Did you know that the World Wide Web has evolved through different version? The web is continually evolving, so it’s not like when a new version of Windows comes out we suddenly see a big difference. In many cases, the milestones in the evolution of the web are often more easily understood by looking back with hindsight. I have been following the growing interest in Web 3.0 and it has enlightened me to the future of web technologies and some of the impacts it will have on businesses, in particular, the way they market themselves.
Evolution of the Web
As the video explain very well, we are currently experiencing Web 2.0 and we are reaching a point where Web 3.0 is starting to evolve. So what’s the difference and why does it matter I hear you cry. Essentially, Web 2.0 has been about communities, collaboration and sharing; everyone with access to a computer has been able to contribute to web content, unlike the days of Web 1.0 when only those with the technical knowledge could publish websites. Today, anyone can set up a blog in 5 minutes and start posting content to the web for others to share and comment on.
Web 3.0 (the Semantic Web) is the natural evolution of the web to deal with a key problem that Web 2.0 has created. Now that everyone can contribute to the website, there has been an explosion in online information. Consider the amount of video on YouTube, the number of Blogs on Blogspot, the number of personal profiles on Facebook… There is a mountain of information at our fingertips and currently we use search engines to find the information we want. The focus of Web 3.0 will be relevance.
When you search for something using a search engine, like Google for example, it looks at keywords on the page, other sites that link to that page and a lot of other factors that they like to keep secret. But essentially, if you type in a phrase into Google and your friend down the road types in the same thing, you will get the same search results. Web 3.0 will revolutionise the way we find information because our interaction and experiences on the World Wide Web will be personalised.
When you search for something, Web 3.0 will find content that is relevant to what you are interested in. It may use information from your social network profiles, e-mail, previous searches, etc. We won’t know exactly until the semantic web evolves further, but we must consider that this will fundamentally change the way we find information, or should we say, how relevant information finds us.

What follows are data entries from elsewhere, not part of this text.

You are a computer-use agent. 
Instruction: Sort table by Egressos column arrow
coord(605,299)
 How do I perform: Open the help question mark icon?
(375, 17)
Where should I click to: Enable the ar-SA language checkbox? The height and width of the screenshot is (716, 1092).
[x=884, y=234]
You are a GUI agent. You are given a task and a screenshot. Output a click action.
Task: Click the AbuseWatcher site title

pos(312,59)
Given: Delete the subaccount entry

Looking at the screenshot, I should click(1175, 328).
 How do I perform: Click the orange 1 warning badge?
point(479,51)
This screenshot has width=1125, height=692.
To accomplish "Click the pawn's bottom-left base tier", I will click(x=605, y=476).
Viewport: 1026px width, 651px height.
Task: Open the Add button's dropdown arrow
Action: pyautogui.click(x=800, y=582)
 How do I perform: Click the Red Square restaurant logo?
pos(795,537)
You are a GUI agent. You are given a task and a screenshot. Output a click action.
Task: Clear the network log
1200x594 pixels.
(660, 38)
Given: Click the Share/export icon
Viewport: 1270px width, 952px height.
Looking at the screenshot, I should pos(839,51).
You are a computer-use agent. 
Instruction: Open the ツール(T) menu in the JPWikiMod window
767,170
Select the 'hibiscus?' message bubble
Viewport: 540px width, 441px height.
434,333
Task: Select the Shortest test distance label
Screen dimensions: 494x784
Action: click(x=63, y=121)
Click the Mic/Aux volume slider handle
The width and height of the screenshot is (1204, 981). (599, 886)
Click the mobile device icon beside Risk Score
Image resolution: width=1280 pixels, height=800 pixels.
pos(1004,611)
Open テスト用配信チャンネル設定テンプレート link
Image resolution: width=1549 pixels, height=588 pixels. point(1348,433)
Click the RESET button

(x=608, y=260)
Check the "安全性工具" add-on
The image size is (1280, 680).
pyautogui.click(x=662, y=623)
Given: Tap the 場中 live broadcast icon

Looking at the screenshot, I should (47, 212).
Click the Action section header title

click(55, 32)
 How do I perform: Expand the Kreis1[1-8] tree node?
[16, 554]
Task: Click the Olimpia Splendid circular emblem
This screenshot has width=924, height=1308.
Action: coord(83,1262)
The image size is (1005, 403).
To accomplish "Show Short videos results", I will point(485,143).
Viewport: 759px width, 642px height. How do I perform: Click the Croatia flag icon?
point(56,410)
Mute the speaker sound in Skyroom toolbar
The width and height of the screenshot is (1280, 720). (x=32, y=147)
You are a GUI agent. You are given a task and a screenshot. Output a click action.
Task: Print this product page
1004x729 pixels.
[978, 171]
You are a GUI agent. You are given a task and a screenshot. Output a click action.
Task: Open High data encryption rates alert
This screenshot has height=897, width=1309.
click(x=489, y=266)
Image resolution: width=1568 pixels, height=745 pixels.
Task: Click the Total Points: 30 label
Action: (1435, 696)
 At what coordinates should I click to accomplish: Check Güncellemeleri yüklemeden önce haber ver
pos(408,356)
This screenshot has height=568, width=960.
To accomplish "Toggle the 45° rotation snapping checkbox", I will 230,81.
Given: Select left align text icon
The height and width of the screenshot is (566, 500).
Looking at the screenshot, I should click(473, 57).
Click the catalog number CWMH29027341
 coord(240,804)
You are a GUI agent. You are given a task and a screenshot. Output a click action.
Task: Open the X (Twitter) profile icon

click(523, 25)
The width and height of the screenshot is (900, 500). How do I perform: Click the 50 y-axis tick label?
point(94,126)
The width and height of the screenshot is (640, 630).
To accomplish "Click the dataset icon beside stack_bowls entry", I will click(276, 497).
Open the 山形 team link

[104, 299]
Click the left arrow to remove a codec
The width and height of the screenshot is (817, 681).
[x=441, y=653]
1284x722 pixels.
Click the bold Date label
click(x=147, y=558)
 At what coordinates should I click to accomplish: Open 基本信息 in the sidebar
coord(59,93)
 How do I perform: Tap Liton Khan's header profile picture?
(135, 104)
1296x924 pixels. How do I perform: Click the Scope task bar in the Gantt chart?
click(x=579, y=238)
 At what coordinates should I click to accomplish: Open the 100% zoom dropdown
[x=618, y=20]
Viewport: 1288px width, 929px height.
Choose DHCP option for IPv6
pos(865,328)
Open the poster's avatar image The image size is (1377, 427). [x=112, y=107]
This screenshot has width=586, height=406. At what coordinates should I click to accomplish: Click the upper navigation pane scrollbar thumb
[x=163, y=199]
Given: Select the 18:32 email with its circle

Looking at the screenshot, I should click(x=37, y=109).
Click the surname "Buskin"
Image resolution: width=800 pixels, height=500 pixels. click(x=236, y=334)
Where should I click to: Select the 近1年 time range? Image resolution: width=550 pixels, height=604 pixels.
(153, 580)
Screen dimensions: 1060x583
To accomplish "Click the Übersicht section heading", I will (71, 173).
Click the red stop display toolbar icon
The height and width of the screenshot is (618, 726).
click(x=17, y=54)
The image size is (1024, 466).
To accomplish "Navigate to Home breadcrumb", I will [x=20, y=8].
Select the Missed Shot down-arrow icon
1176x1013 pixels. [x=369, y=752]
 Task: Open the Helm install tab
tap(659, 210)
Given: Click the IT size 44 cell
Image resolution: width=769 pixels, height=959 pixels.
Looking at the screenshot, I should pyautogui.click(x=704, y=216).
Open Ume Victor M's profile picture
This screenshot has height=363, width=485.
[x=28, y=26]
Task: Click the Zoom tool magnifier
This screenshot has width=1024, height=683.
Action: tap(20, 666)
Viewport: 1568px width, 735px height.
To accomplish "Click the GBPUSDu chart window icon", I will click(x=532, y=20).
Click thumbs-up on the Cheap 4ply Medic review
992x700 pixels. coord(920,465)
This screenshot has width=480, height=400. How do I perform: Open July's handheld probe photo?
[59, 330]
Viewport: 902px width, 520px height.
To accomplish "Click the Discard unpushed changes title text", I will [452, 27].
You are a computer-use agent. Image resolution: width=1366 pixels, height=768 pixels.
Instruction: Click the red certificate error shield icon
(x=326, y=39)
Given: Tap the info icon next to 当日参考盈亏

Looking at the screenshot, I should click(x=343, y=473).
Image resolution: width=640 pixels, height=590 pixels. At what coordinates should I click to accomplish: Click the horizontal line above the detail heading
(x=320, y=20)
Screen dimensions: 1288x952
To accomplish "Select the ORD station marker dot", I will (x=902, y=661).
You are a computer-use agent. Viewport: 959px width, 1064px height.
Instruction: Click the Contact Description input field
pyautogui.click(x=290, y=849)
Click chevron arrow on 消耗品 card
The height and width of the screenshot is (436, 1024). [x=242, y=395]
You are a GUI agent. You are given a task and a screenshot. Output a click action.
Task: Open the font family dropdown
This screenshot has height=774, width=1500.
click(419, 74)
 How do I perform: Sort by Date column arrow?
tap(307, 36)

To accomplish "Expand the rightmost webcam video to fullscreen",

There is clearly a business impact of Web 3.0. If you business is investing time and significant amounts of money into Search Engine Optimisation (SEO), will it be of any value when Web 3.0 becomes established. The current techniques of targeting keywords, building inbound links to your site and optimising pages will become far less important in Web 3.0. The point of semantics is that Web 3.0 will find content based on the ‘meaning’ and ‘relevance’ to the individual.
While we don’t know exactly what the future of online marketing will look like, some have suggested that SEO as we know it is dead; some have suggested that outbound marketing will be less important because it will be less effective. We can speculate as much as we please, but knowing what to do now is perhaps the main concern for web site owners.
It’s probably too soon to pull the plug on any SEO work you’re doing, but it’s definitely not too soon to be reading up and keeping abreast of Web 3.0. If the history of the evolution of the web tells us anything, it’s that the evolution is continual and gradual. Don’t let Web 3.0 sneak up on you and find out that your competitors have surpassed you will new ways of reaching their customers using more effectively marketing strategies; have a plan to review the value added to your business through e-marketing and be on the look out for the future developments that we know are coming.